A simple answer is that you wrap your tables or stored procedures in classes in your programming language, so that instead of writing SQL statements to interact with your database, you use methods and properties of objects.

In other words, instead of something like this:

String sql = "SELECT ... FROM persons WHERE id = 10"
DbCommand cmd = new DbCommand(connection, sql);
Result res = cmd.Execute();
String name = res[0]["FIRST_NAME"];

you do something like this:

Person p = repository.GetPerson(10);
String name = p.FirstName;

or similar code (lots of variations here.) Some frameworks also put a lot of the code in as static methods on the classes themselves, which means you could do something like this instead:

Person p = Person.Get(10);

Some also implement complex query systems, so you could do this:

Person p = Person.Get(Person.Properties.Id == 10);

The framework is what makes this code possible.

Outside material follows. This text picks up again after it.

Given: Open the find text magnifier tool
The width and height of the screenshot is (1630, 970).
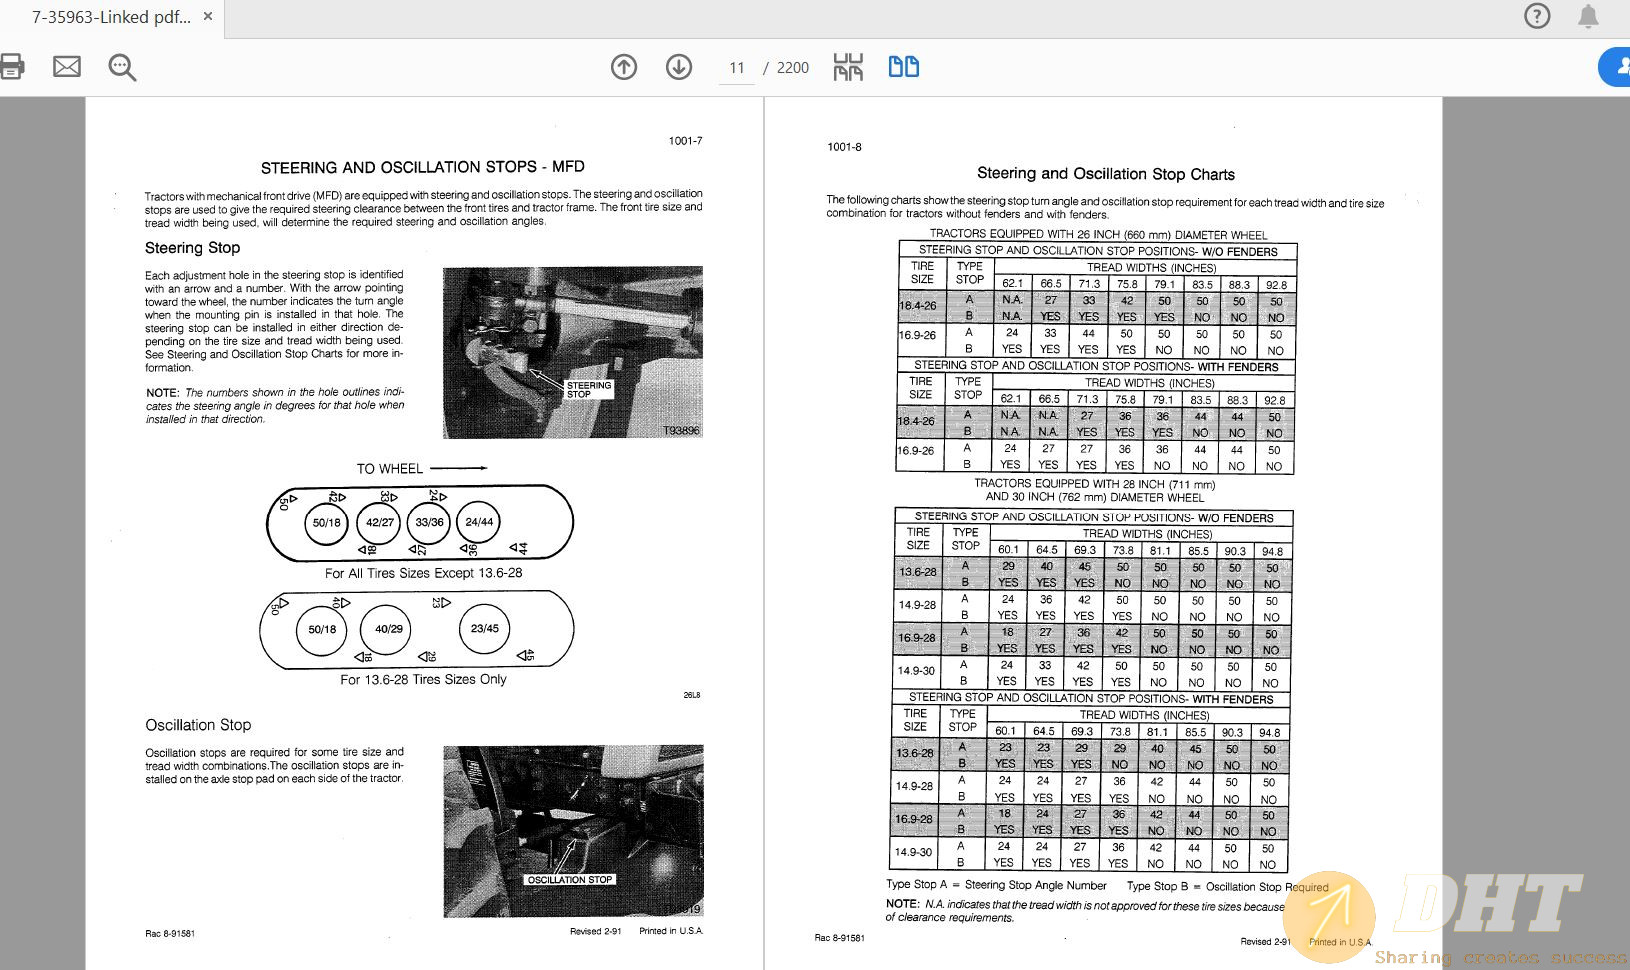Looking at the screenshot, I should (x=122, y=67).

Now, benefits. First of all, you hide the SQL away from your logic code. This has the benefit of allowing you to more easily support more database engines. For instance, MS SQL Server and Oracle has different names on typical functions, and different ways to do calculations with dates, so a query to "get me all persons edited the last 24 hours" might entail different SQL syntax just for those two database engines. This difference can be put away from your logic code.

Additionally, you can focus on writing the logic, instead of getting all the SQL right. The code will typically be more readable as well, since it doesn't contain all the "plumbing" necessary to talk to the database.